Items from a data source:
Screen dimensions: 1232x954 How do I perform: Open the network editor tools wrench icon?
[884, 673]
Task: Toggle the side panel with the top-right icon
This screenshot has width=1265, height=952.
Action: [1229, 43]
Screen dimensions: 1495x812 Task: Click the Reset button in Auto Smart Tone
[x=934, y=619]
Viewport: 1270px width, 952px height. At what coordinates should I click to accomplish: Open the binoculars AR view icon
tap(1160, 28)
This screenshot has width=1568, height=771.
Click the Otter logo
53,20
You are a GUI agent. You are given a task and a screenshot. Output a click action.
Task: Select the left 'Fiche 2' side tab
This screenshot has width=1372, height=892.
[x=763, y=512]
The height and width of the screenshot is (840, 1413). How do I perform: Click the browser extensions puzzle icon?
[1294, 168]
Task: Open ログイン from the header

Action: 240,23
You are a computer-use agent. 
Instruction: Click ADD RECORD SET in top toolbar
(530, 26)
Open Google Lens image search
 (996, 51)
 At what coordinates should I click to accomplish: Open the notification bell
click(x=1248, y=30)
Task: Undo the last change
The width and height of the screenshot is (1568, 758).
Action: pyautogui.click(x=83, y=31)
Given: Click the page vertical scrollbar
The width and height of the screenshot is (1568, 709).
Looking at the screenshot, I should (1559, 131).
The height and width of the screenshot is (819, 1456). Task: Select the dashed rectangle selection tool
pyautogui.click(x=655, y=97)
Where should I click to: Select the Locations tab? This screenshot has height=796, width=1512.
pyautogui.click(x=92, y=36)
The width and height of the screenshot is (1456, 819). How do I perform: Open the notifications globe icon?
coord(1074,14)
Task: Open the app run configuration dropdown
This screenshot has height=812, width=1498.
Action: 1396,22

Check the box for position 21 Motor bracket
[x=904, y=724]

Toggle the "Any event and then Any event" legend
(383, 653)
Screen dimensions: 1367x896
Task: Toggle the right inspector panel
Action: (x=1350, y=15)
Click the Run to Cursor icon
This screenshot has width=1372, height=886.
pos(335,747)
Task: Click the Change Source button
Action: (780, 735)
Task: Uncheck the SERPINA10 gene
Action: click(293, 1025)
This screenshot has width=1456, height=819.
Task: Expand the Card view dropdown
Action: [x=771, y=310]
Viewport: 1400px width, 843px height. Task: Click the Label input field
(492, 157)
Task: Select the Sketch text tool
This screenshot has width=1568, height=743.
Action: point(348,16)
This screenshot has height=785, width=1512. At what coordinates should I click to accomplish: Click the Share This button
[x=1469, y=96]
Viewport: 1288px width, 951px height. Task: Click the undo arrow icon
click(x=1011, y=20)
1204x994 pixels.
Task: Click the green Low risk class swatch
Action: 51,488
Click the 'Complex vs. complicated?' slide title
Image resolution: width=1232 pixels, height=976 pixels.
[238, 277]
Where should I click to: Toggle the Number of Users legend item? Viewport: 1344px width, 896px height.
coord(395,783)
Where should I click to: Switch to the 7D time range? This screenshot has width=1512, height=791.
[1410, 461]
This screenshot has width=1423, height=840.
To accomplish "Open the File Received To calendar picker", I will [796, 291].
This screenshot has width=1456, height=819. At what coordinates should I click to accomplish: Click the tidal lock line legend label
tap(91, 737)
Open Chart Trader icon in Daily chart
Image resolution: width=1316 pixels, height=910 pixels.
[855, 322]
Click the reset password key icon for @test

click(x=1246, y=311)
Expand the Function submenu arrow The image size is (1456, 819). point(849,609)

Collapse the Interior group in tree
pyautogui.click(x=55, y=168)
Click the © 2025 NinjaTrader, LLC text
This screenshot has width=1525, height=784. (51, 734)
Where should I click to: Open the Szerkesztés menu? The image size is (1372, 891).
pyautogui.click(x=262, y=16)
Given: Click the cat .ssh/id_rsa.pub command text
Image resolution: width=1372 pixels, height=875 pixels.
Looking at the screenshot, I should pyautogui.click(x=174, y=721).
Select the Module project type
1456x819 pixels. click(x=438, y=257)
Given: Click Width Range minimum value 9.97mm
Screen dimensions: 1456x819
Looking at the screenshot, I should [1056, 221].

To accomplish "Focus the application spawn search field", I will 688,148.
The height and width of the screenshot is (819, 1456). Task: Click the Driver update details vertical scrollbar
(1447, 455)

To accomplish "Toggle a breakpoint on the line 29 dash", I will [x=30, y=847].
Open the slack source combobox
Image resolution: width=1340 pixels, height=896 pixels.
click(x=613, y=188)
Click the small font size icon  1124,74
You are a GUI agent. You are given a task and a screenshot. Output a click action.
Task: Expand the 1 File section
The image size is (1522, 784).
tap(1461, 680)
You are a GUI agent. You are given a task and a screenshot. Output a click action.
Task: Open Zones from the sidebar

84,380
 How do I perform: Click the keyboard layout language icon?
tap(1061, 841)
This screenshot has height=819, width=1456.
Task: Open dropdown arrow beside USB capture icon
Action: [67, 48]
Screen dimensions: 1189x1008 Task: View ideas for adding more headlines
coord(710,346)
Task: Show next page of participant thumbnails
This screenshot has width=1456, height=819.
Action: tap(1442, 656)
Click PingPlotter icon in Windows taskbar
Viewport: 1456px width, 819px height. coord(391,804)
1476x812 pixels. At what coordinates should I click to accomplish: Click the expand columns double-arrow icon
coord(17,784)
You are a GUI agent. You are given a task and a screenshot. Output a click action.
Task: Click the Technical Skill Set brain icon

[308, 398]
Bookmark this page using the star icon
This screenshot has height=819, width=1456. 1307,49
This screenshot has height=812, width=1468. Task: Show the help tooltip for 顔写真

• _PROBLEM DESCRIPTION_:
The records above are to be transcribed exactly and completely.

• _ANSWER TO THE EXERCISE_:
Screen dimensions: 1232x954 How do I perform: Open the network editor tools wrench icon?
[884, 673]
Task: Toggle the side panel with the top-right icon
This screenshot has width=1265, height=952.
Action: [1229, 43]
Screen dimensions: 1495x812 Task: Click the Reset button in Auto Smart Tone
[x=934, y=619]
Viewport: 1270px width, 952px height. At what coordinates should I click to accomplish: Open the binoculars AR view icon
tap(1160, 28)
This screenshot has width=1568, height=771.
Click the Otter logo
53,20
You are a GUI agent. You are given a task and a screenshot. Output a click action.
Task: Select the left 'Fiche 2' side tab
This screenshot has width=1372, height=892.
[x=763, y=512]
The height and width of the screenshot is (840, 1413). How do I perform: Click the browser extensions puzzle icon?
[1294, 168]
Task: Open ログイン from the header

Action: 240,23
You are a computer-use agent. 
Instruction: Click ADD RECORD SET in top toolbar
(530, 26)
Open Google Lens image search
 (996, 51)
 At what coordinates should I click to accomplish: Open the notification bell
click(x=1248, y=30)
Task: Undo the last change
The width and height of the screenshot is (1568, 758).
Action: pyautogui.click(x=83, y=31)
Given: Click the page vertical scrollbar
The width and height of the screenshot is (1568, 709).
Looking at the screenshot, I should (1559, 131).
The height and width of the screenshot is (819, 1456). Task: Select the dashed rectangle selection tool
pyautogui.click(x=655, y=97)
Where should I click to: Select the Locations tab? This screenshot has height=796, width=1512.
pyautogui.click(x=92, y=36)
The width and height of the screenshot is (1456, 819). How do I perform: Open the notifications globe icon?
coord(1074,14)
Task: Open the app run configuration dropdown
This screenshot has height=812, width=1498.
Action: 1396,22

Check the box for position 21 Motor bracket
[x=904, y=724]

Toggle the "Any event and then Any event" legend
(383, 653)
Screen dimensions: 1367x896
Task: Toggle the right inspector panel
Action: (x=1350, y=15)
Click the Run to Cursor icon
This screenshot has width=1372, height=886.
pos(335,747)
Task: Click the Change Source button
Action: (780, 735)
Task: Uncheck the SERPINA10 gene
Action: click(293, 1025)
This screenshot has width=1456, height=819.
Task: Expand the Card view dropdown
Action: [x=771, y=310]
Viewport: 1400px width, 843px height. Task: Click the Label input field
(492, 157)
Task: Select the Sketch text tool
This screenshot has width=1568, height=743.
Action: point(348,16)
This screenshot has height=785, width=1512. At what coordinates should I click to accomplish: Click the Share This button
[x=1469, y=96]
Viewport: 1288px width, 951px height. Task: Click the undo arrow icon
click(x=1011, y=20)
1204x994 pixels.
Task: Click the green Low risk class swatch
Action: 51,488
Click the 'Complex vs. complicated?' slide title
Image resolution: width=1232 pixels, height=976 pixels.
[238, 277]
Where should I click to: Toggle the Number of Users legend item? Viewport: 1344px width, 896px height.
coord(395,783)
Where should I click to: Switch to the 7D time range? This screenshot has width=1512, height=791.
[1410, 461]
This screenshot has width=1423, height=840.
To accomplish "Open the File Received To calendar picker", I will [796, 291].
This screenshot has width=1456, height=819. At what coordinates should I click to accomplish: Click the tidal lock line legend label
tap(91, 737)
Open Chart Trader icon in Daily chart
Image resolution: width=1316 pixels, height=910 pixels.
[855, 322]
Click the reset password key icon for @test

click(x=1246, y=311)
Expand the Function submenu arrow The image size is (1456, 819). point(849,609)

Collapse the Interior group in tree
pyautogui.click(x=55, y=168)
Click the © 2025 NinjaTrader, LLC text
This screenshot has width=1525, height=784. (51, 734)
Where should I click to: Open the Szerkesztés menu? The image size is (1372, 891).
pyautogui.click(x=262, y=16)
Given: Click the cat .ssh/id_rsa.pub command text
Image resolution: width=1372 pixels, height=875 pixels.
Looking at the screenshot, I should pyautogui.click(x=174, y=721).
Select the Module project type
1456x819 pixels. click(x=438, y=257)
Given: Click Width Range minimum value 9.97mm
Screen dimensions: 1456x819
Looking at the screenshot, I should [1056, 221].

To accomplish "Focus the application spawn search field", I will 688,148.
The height and width of the screenshot is (819, 1456). Task: Click the Driver update details vertical scrollbar
(1447, 455)

To accomplish "Toggle a breakpoint on the line 29 dash", I will [x=30, y=847].
Open the slack source combobox
Image resolution: width=1340 pixels, height=896 pixels.
click(x=613, y=188)
Click the small font size icon  1124,74
You are a GUI agent. You are given a task and a screenshot. Output a click action.
Task: Expand the 1 File section
The image size is (1522, 784).
tap(1461, 680)
You are a GUI agent. You are given a task and a screenshot. Output a click action.
Task: Open Zones from the sidebar

84,380
 How do I perform: Click the keyboard layout language icon?
tap(1061, 841)
This screenshot has height=819, width=1456.
Task: Open dropdown arrow beside USB capture icon
Action: [67, 48]
Screen dimensions: 1189x1008 Task: View ideas for adding more headlines
coord(710,346)
Task: Show next page of participant thumbnails
This screenshot has width=1456, height=819.
Action: tap(1442, 656)
Click PingPlotter icon in Windows taskbar
Viewport: 1456px width, 819px height. coord(391,804)
1476x812 pixels. At what coordinates should I click to accomplish: Click the expand columns double-arrow icon
coord(17,784)
You are a GUI agent. You are given a task and a screenshot. Output a click action.
Task: Click the Technical Skill Set brain icon

[308, 398]
Bookmark this page using the star icon
This screenshot has height=819, width=1456. 1307,49
This screenshot has height=812, width=1468. Task: Show the help tooltip for 顔写真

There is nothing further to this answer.